### ASSIGNMENT
Check every line of the entries that follow, and copy the ones containing "height".

### INPUT RECORDS
==================================================

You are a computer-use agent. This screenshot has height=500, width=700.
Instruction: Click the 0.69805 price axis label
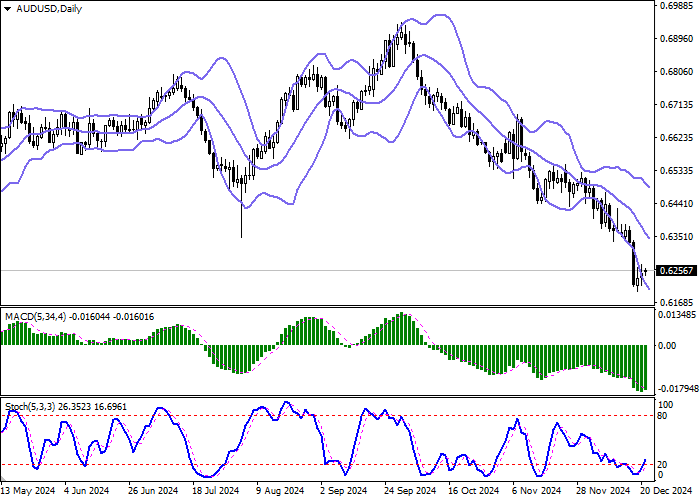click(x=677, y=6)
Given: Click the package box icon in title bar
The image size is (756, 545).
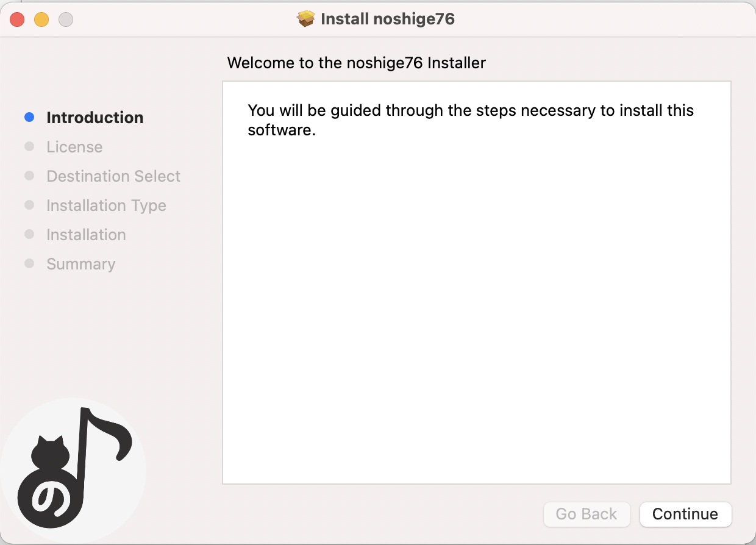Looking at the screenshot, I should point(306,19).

==================================================

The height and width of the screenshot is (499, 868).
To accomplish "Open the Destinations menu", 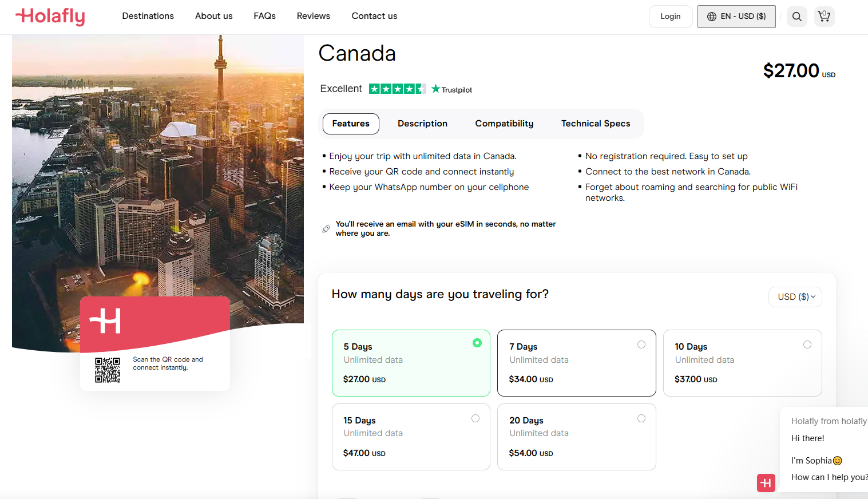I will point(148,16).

==================================================

### TASK RESPONSE
You are a computer-use agent. This screenshot has height=500, width=700.
The height and width of the screenshot is (499, 868).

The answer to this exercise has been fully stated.